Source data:
******************************
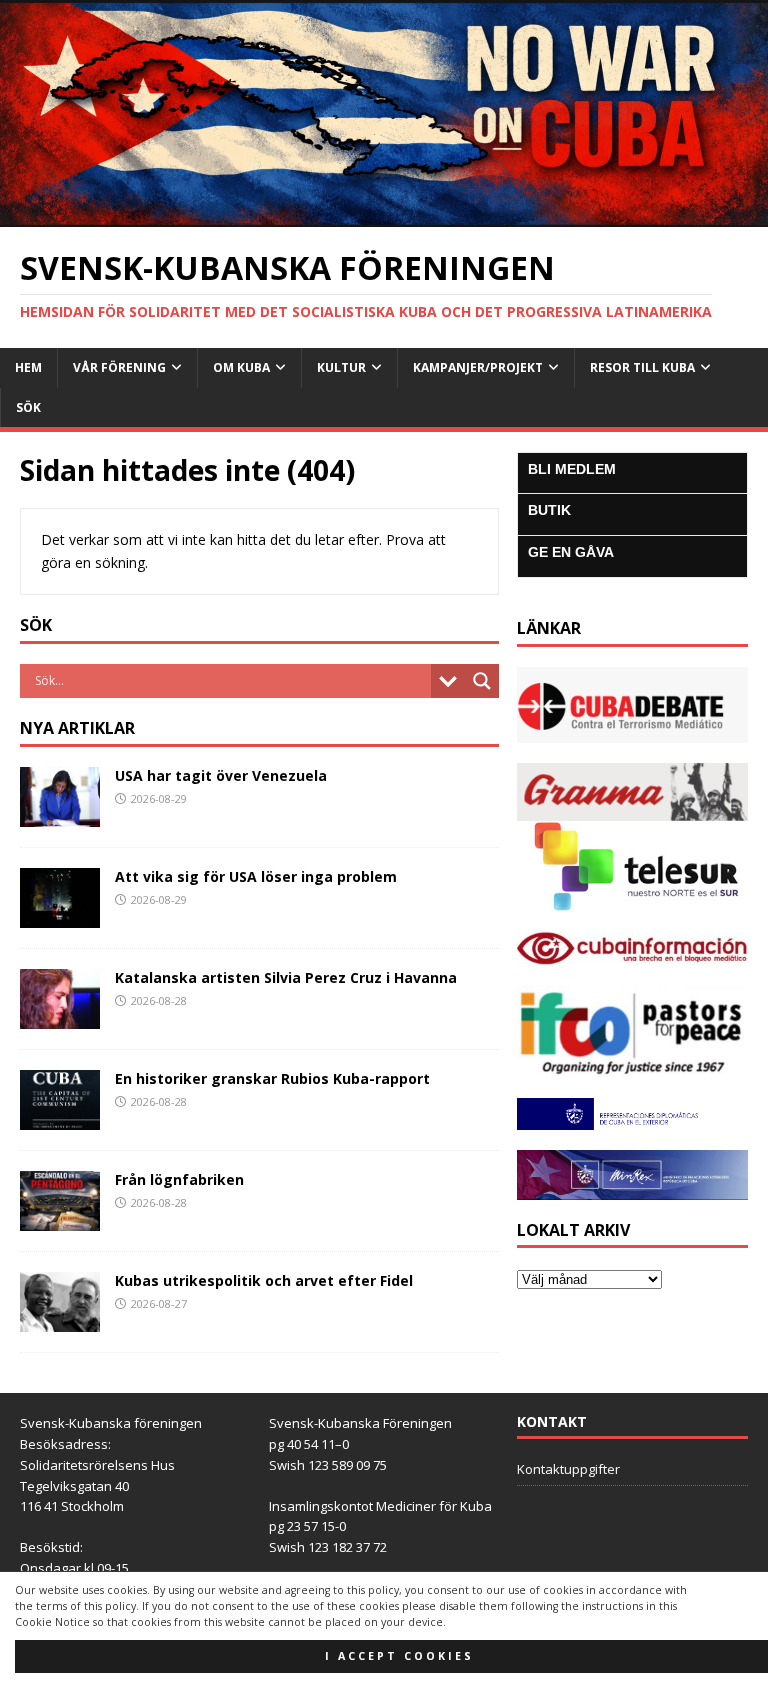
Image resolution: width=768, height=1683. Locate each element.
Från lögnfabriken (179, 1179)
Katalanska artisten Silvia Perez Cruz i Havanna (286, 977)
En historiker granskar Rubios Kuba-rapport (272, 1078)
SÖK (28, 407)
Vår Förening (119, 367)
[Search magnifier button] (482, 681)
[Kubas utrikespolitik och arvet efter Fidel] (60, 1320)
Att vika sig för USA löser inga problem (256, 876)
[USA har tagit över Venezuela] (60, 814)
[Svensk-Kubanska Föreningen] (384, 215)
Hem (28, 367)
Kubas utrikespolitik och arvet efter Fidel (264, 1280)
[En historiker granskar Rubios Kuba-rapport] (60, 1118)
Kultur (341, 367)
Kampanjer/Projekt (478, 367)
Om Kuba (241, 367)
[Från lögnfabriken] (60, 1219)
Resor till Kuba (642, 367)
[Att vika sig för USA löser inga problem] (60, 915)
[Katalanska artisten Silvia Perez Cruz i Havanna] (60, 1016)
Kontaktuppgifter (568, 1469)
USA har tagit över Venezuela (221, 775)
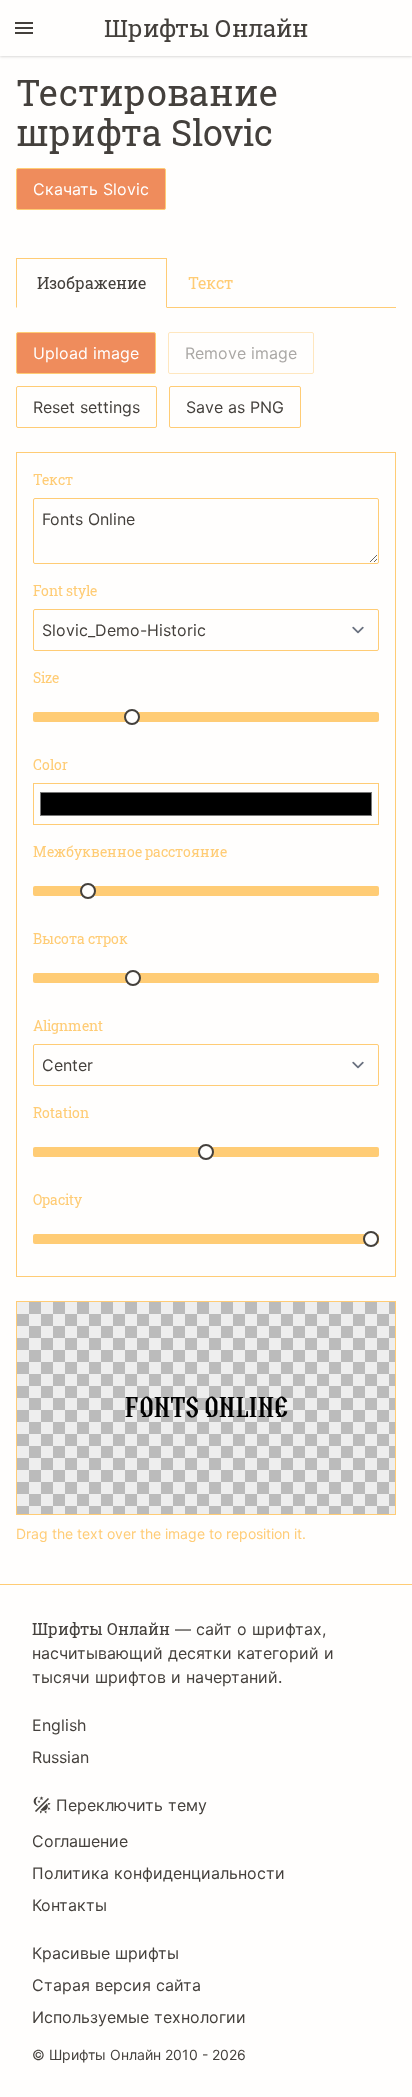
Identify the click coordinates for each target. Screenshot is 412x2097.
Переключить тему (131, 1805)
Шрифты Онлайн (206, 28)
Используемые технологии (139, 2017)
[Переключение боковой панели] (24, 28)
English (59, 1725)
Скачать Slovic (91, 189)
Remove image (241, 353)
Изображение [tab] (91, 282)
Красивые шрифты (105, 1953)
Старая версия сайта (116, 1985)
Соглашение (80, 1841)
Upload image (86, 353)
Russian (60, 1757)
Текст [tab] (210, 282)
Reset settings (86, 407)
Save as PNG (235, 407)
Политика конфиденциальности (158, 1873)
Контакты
******************************
Begin with the first line of the entries above and write out each line exactly, ending with the line containing "Скачать Slovic (91, 189)". Leave out pictures.

Image resolution: width=768, height=1683. Locate each element.
Från lögnfabriken (179, 1179)
Katalanska artisten Silvia Perez Cruz i Havanna (286, 977)
En historiker granskar Rubios Kuba-rapport (272, 1078)
SÖK (28, 407)
Vår Förening (119, 367)
[Search magnifier button] (482, 681)
[Kubas utrikespolitik och arvet efter Fidel] (60, 1320)
Att vika sig för USA löser inga problem (256, 876)
[USA har tagit över Venezuela] (60, 814)
[Svensk-Kubanska Föreningen] (384, 215)
Hem (28, 367)
Kubas utrikespolitik och arvet efter Fidel (264, 1280)
[En historiker granskar Rubios Kuba-rapport] (60, 1118)
Kultur (341, 367)
Kampanjer/Projekt (478, 367)
Om Kuba (241, 367)
[Från lögnfabriken] (60, 1219)
Resor till Kuba (642, 367)
[Att vika sig för USA löser inga problem] (60, 915)
[Katalanska artisten Silvia Perez Cruz i Havanna] (60, 1016)
Kontaktuppgifter (568, 1469)
USA har tagit över Venezuela (221, 775)
Identify the click coordinates for each target. Screenshot is 412x2097.
Переключить тему (131, 1805)
Шрифты Онлайн (206, 28)
Используемые технологии (139, 2017)
[Переключение боковой панели] (24, 28)
English (59, 1725)
Скачать Slovic (91, 189)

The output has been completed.